§ **What this task involves**: Produce exactly the lines from the one holding "How do I perform: Click the Log In button?" through the last line of the data below, with every picture left out.

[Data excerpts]
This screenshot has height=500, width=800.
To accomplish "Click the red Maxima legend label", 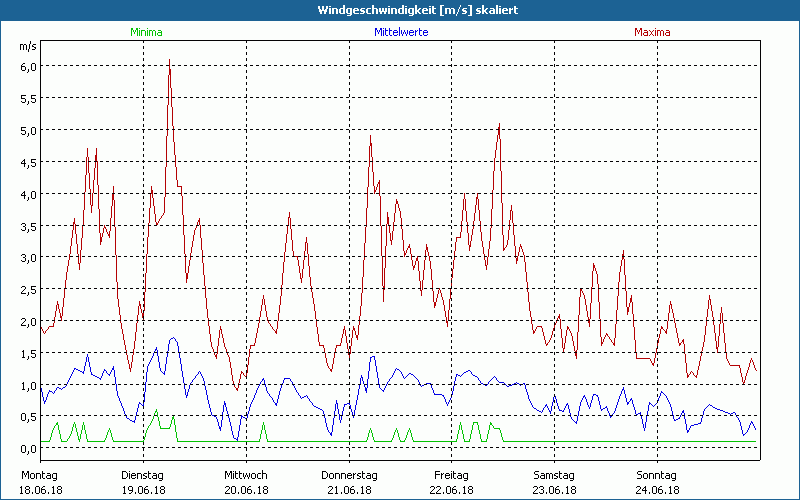I will click(x=652, y=32).
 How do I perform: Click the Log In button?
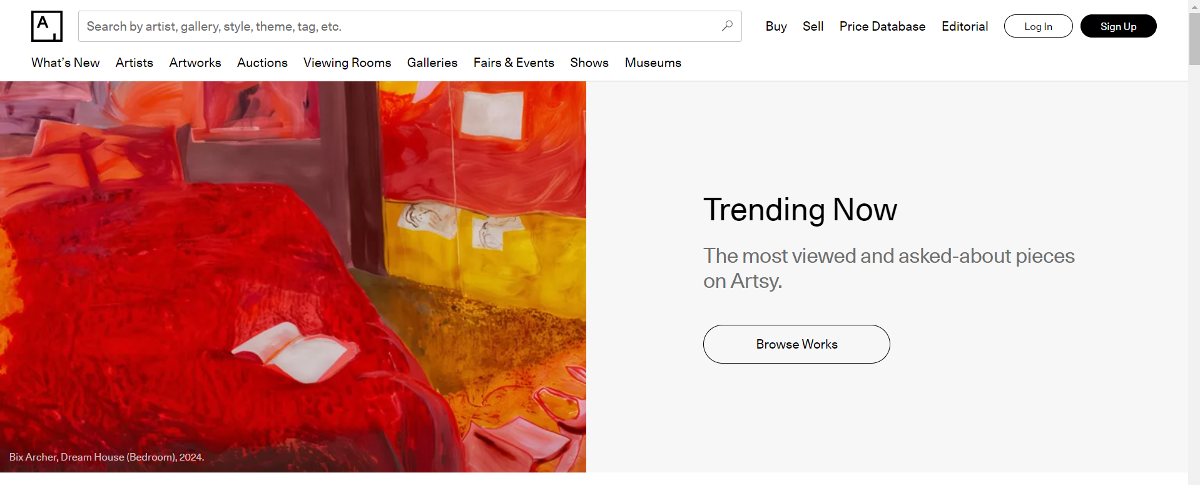[x=1038, y=26]
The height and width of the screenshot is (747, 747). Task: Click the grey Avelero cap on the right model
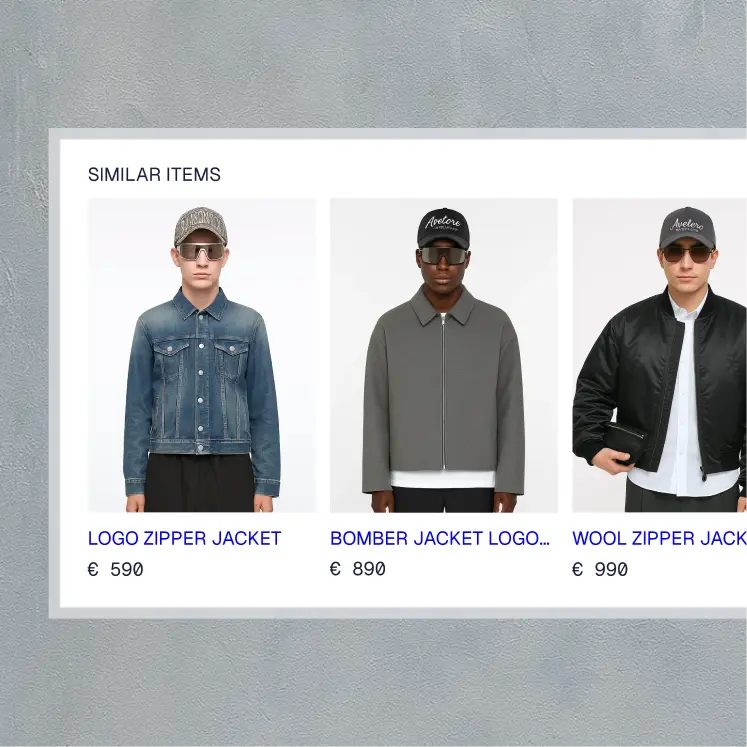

§ **The answer**:
 How do I perform: Click the Log In button?
[x=1038, y=26]
The height and width of the screenshot is (747, 747). Task: Click the grey Avelero cap on the right model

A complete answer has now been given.